Quarry opponents to ask for statewide halt to mining permits; TCEQ hosting meeting Oct. 11 to gather public input

Connie Swinney/The Highlander
Grant Dean (on the left) of the Texas Environmental Protection Coalition helped rally protesters against a planned quarry operation by Spicewood Crushed Stone in September at the entryway of Double Horn subdivision in Spicewood.
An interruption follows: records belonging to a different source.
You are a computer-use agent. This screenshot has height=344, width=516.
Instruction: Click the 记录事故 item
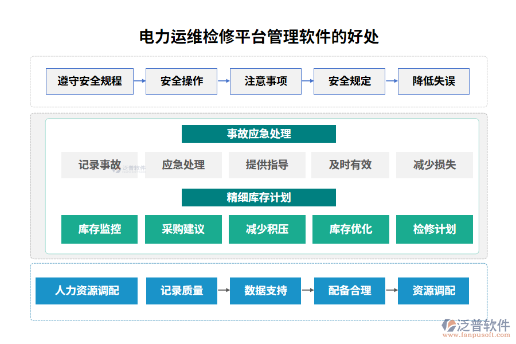point(99,165)
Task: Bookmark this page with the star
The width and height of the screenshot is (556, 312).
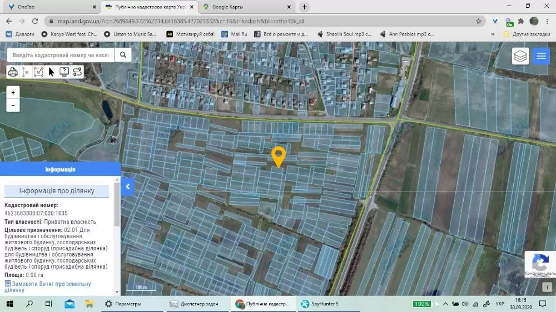Action: coord(479,21)
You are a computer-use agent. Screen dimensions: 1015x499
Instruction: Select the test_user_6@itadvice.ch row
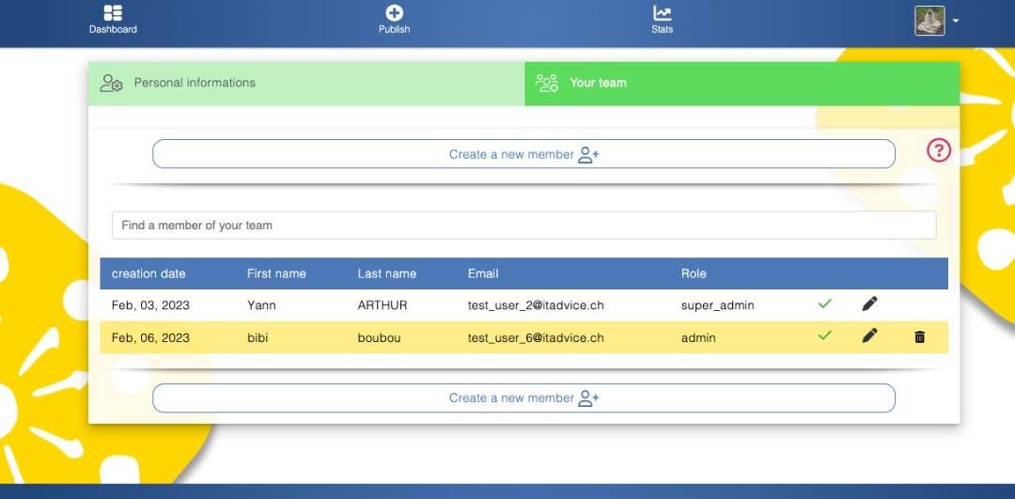523,337
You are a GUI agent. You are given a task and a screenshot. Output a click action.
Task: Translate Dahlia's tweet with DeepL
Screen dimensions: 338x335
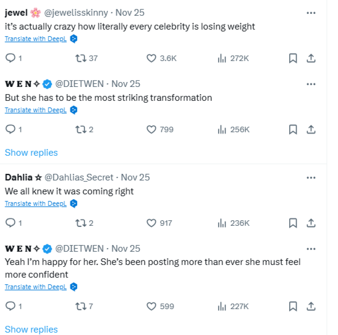click(36, 203)
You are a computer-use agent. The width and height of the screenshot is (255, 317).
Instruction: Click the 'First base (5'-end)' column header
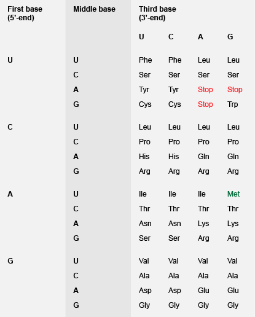point(25,14)
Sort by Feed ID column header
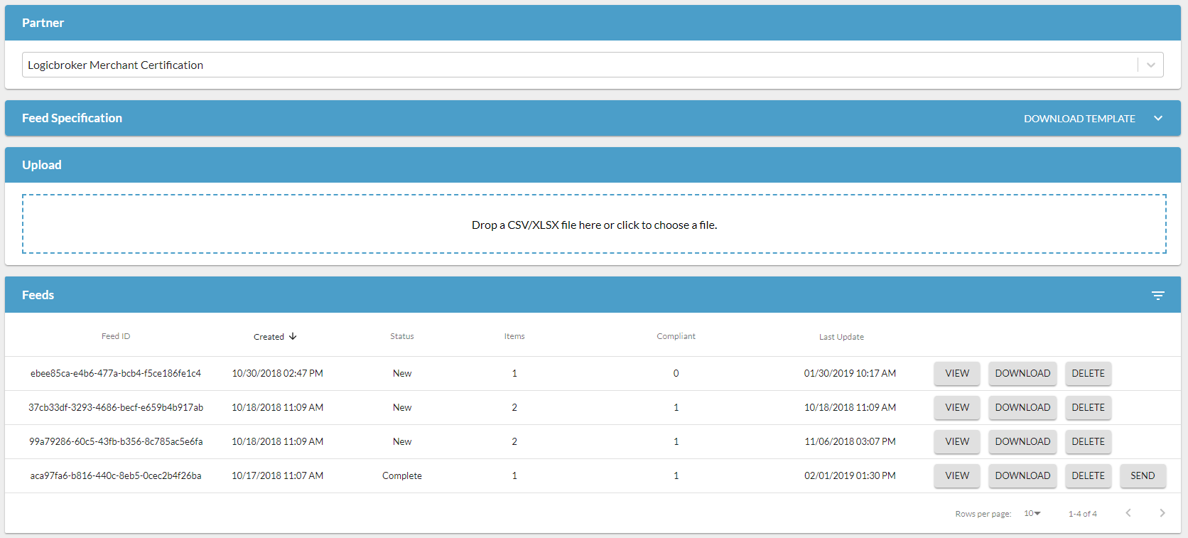This screenshot has width=1188, height=538. [x=116, y=336]
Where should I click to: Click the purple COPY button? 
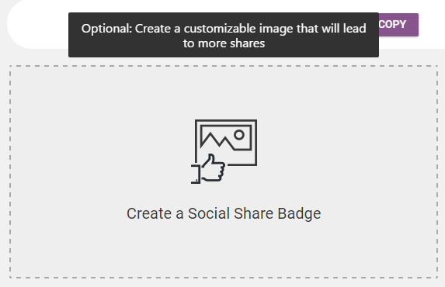[398, 25]
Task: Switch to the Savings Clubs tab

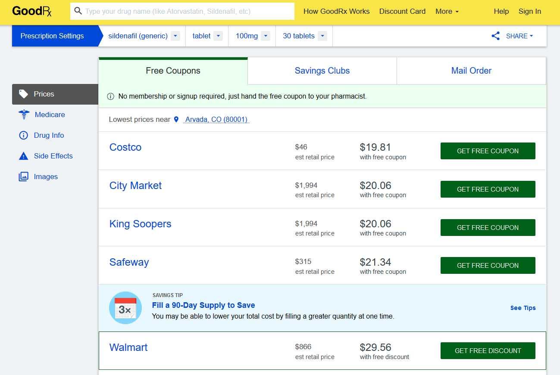Action: 322,71
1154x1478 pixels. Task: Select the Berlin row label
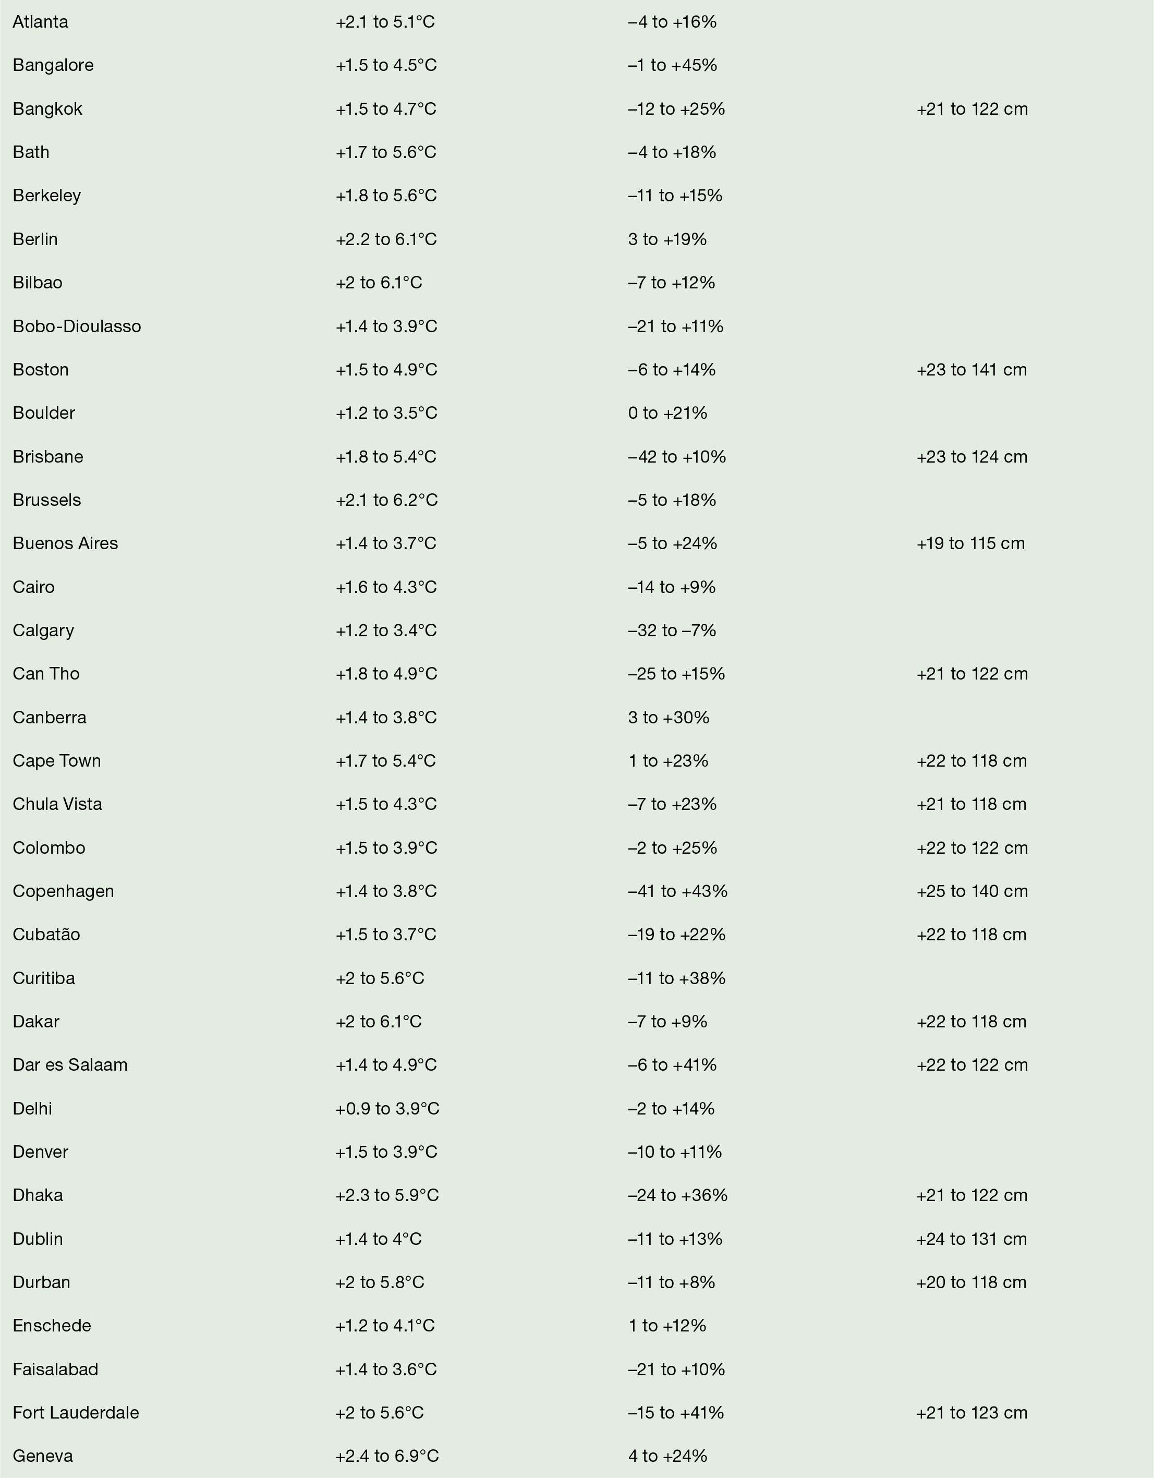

His group is attending a TCEQ public meeting on that air quality permit application at 7 p.m. on Thursday, Oct. 11 at Lakeside Pavilion in Marble Falls.

 

 

 

 

 

Connie Swinney •
Staff Writer •

Grant Dean has a message for the state of Texas and a New York-based company looking to launch a mining operation on 280 acres between two subdivisions in Spicewood in Burnet County.

“This is not just our backyard,” Dean said. “This is everybody's backyard.”

Dean, the co-founder of the Texas Environmental Protection Coalition, has rallied support from several cities in Texas with similar battles before them – rock crusher/quarry operations setting up stakes next to residential neighborhoods.

The latest proposal involves a pending air quality permit by Spicewood Crushed Stone, a company owned by Dalrymple Companies, based in New York.

If approved by the Texas Commission on Environmental Quality, the company would operate on 280 acres, in the 5500 block of Texas 71, between Double Horn Estates (100 home lots) and the fledgling Spicewood Trails.